Cheng Min, Lu Xiangfeng, Huang Jianfeng, Zhang Shu, Gu Dongfeng
State Key Laboratory of Cardiovascular Disease, Fuwai Hospital, National Center for Cardiovascular Diseases, Chinese Academy of Medical Sciences and Peking Union Medical College, Beijing, China.
J Cardiovasc Electrophysiol. 2015 Jan;26(1):36-41. doi: 10.1111/jce.12539. Epub 2014 Sep 26.
Electrocardiographic PR interval prolongation is considered a benign condition, but recent studies have challenged the notion by demonstrating that prolonged PR interval is associated with an increased risk of atrial fibrillation (AF).
The purpose of this study was to perform a meta-analysis of prospective cohort studies to evaluate the evidence supporting an association of prolonged PR interval with AF incidence.
We searched the MEDLINE and EMBASE database (from inception to May 2014) supplemented by manual searches of references of relevant retrieved articles. Prospective cohort studies were included with hazard ratio (HR) of prolonged PR interval for incident AF.
The search strategy yielded 6 cohort studies meeting eligibility criteria. A total of 328,932 participants were included, with 14,191 participants suffering from AF during follow-up. Pooled HRs of prolonged PR interval for incident AF was 1.30 (95% CI: 1.13 to 1.49) using random-effect model (I(2) = 30%). There was a significant difference of combined HRs between studies with and without adjustment for taking of AV nodal blocking agents in subgroup analysis. Sensitivity analysis supported the robustness of the results.

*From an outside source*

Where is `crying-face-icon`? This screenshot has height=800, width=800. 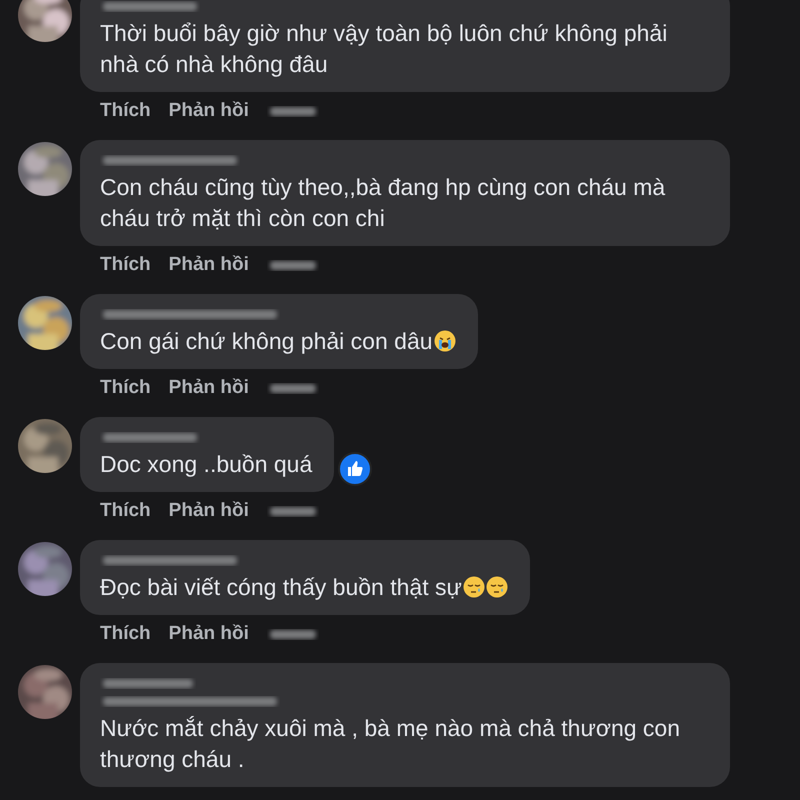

Prolonged PR interval is not a totally benign condition but an independent risk factor for AF incidence. The mechanisms underlying the association of prolonged PR interval with AF incidence need further research.
心电图PR间期延长被认为是一种良性情况,但最近的研究对这一观点提出了质疑,表明PR间期延长与心房颤动(AF)风险增加有关。
本研究旨在对前瞻性队列研究进行荟萃分析,以评估支持PR间期延长与AF发生率之间关联的证据。
我们检索了MEDLINE和EMBASE数据库(从创建至2014年5月),并通过手工检索相关检索文章的参考文献进行补充。纳入前瞻性队列研究,计算PR间期延长对新发AF的风险比(HR)。
检索策略产生了6项符合纳入标准的队列研究。共纳入328,932名参与者,随访期间有14,191名参与者发生AF。使用随机效应模型(I² = 30%),PR间期延长对新发AF的合并HR为1.30(95%CI:1.13至1.49)。亚组分析中,在调整或未调整使用房室结阻滞剂的研究之间,合并HR存在显著差异。敏感性分析支持结果的稳健性。
PR间期延长并非完全良性情况,而是AF发生的独立危险因素。PR间期延长与AF发生之间关联的潜在机制需要进一步研究。